À son meilleur, Le Pingouin a exploré la manière dont les hommes construisent leur pouvoir en abusant des femmes, ce qui semble être un sujet riche pour une série de super-héros. Après tout, les super-héros sont toujours des fantasmes de pouvoir.

Mais ces moments ont plus fonctionné grâce au thème et à la performance captivante de Cristin Milioti dans le rôle de Sofia Falcone/Gigante qu’à cause de tout ce qui concerne Batman, Gotham City ou même le Pingouin. Dans la plupart des cas, vous auriez pu faire le film sur la fille d’un gangster appelé Carmen Farnesi à New York, ayant affaire à un rival appelé Ozzie, et la série ne serait pas pire.
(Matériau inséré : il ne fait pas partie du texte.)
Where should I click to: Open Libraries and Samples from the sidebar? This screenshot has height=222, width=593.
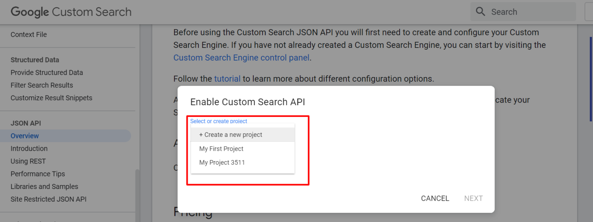pos(44,186)
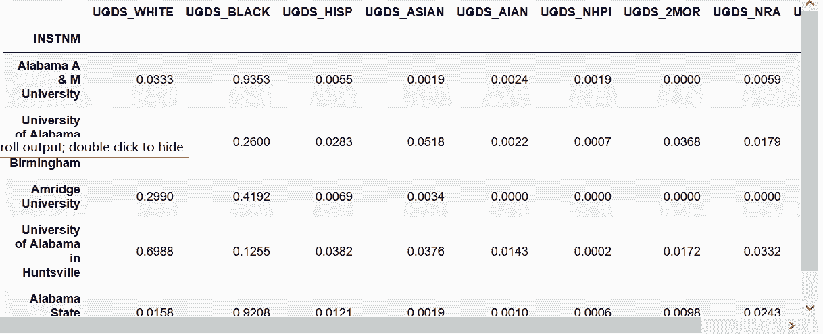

Au contraire, cela pourrait être mieux, car cela n’obligerait pas Farrell à mettre une tonne de prothèses et de lignes d’écorce avec un accent de dessin animé. Il pourrait simplement jouer un fils qui veut l’amour de sa mère, qui voit une opportunité après une vieille bagarre de gang, pas une attaque terroriste du Riddler. De plus, cette version alternative de Le Pingouin il faudrait trouver des moyens uniques de raconter l’histoire d’un gangster ayant des problèmes de maman, au lieu de simplement réchauffer les rythmes de l’intrigue de Les Soprano et je suis convaincu qu’apporter cette approche psychologique aux personnages de Batman est une nouveauté suffisante.

Encore une fois, on pourrait affirmer qu’ils aiment Le Pingouin justement parce qu’il se déroule à Gotham avec Batman et le Riddler. Mais si Batman ne veut pas être le plus grand détective du monde, un homme dont le traumatisme le pousse à des fins ridicules pour empêcher quiconque de subir le même sort, s’il ne veut pas travailler dans une grotte avec un sou géant et un putain de dinosaure, alors à quoi ça sert d’utiliser Batman ?

Les super-héros ne sont pas réalistes. Ce sont des fantasmes de pouvoir et doivent être traités comme tels. Pour autant Le Pingouin et Le Batman réussissent, ils courent le risque de passer à côté de ce que proposent les super-héros, de l’action exagérée, des visuels ridicules et, oui, même de l’analyse du pouvoir.

Batman peut faire tout cela en tombant du ciel et en grognant contre les méchants. Il n’est pas obligé de se lancer dans une bataille comme un gars ordinaire parce qu’il n’est pas un gars ordinaire. C’est Batman.

Tous les épisodes de The Penguin sont désormais diffusés sur Max.